Cooperative and non-cooperative conformational effects of the coenzyme on yeast glyceraldehyde-3-phosphate dehydrogenase

Changes induced on addition of the cofactor, NAD, to glyceraldehyde-3-phosphate dehydrogenase from yeast have been investigated by hydrodynamic and spectroscopic techniques. As shown by light-scattering and sedimentation and diffusion studies, the tetrameric structure of the holoenzyme persists under all but strong dissociating conditions: there is thus no change in the quaternary structure on binding. On the other hand, binding is accompanied by an increase of some 4% in the sedimentation coefficient, which is too large to be explicable in terms of the increase in particle weight by bound ligand.
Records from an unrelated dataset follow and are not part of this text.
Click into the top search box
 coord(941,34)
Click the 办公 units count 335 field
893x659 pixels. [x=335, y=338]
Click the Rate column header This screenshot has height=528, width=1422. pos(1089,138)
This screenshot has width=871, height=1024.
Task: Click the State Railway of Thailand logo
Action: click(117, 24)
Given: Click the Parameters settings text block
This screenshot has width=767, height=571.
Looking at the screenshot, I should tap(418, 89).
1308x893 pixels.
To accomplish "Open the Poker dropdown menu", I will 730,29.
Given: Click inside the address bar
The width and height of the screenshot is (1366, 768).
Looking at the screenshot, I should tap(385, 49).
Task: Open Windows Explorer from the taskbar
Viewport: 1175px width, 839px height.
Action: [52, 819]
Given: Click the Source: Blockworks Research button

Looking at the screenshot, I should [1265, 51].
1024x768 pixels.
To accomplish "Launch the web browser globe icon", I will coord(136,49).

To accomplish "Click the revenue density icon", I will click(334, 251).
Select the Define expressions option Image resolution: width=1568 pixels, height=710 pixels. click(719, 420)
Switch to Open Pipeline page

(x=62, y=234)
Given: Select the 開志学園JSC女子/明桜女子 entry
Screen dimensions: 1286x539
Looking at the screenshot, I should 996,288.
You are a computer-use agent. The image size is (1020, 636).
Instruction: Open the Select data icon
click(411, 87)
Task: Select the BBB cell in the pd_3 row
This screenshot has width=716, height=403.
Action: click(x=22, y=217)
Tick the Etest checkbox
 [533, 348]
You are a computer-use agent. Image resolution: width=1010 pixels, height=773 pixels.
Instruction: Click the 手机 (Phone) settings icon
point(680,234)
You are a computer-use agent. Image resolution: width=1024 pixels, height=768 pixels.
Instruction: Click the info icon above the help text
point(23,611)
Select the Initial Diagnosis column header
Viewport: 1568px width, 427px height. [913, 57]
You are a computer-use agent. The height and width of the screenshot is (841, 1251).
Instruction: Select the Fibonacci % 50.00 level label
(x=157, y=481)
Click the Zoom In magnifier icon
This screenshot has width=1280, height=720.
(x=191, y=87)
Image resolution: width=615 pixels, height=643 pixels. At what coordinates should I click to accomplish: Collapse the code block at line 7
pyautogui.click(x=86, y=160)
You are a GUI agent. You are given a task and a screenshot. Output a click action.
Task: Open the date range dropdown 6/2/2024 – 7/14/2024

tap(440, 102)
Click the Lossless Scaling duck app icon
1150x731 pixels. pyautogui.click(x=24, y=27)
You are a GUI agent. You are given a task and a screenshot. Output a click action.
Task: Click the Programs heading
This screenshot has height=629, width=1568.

A conformational change is also observed by optical rotatory dispersion and circular dichroism measurements. The magnitude of the Cotton effect associated with the aromatic chromophores of the protein, near 280 nm, increases, whereas the rotation in the neighbourhood of 233 nm undergoes a small diminution as the cofactor is added. It is shown that these changes are conformational in origin, rather than a consequence of NAD attachment per se. Increasing the temperature in the range 20–40° leads to a transition from non-cooperative to cooperative binding of NAD to the apoenzyme. At 40°, where NAD binding is weakly sigmoidal, the change in optical rotation is likewise sigmoidal and parallels the increase in the sedimentation coefficient. At 20° both the uptake of NAD and the structural changes are hyperbolic. In the cooperative situation the data are shown to be consistent with the two-state “concerted” model for ligand-binding and incompatible with a sequential mechanism.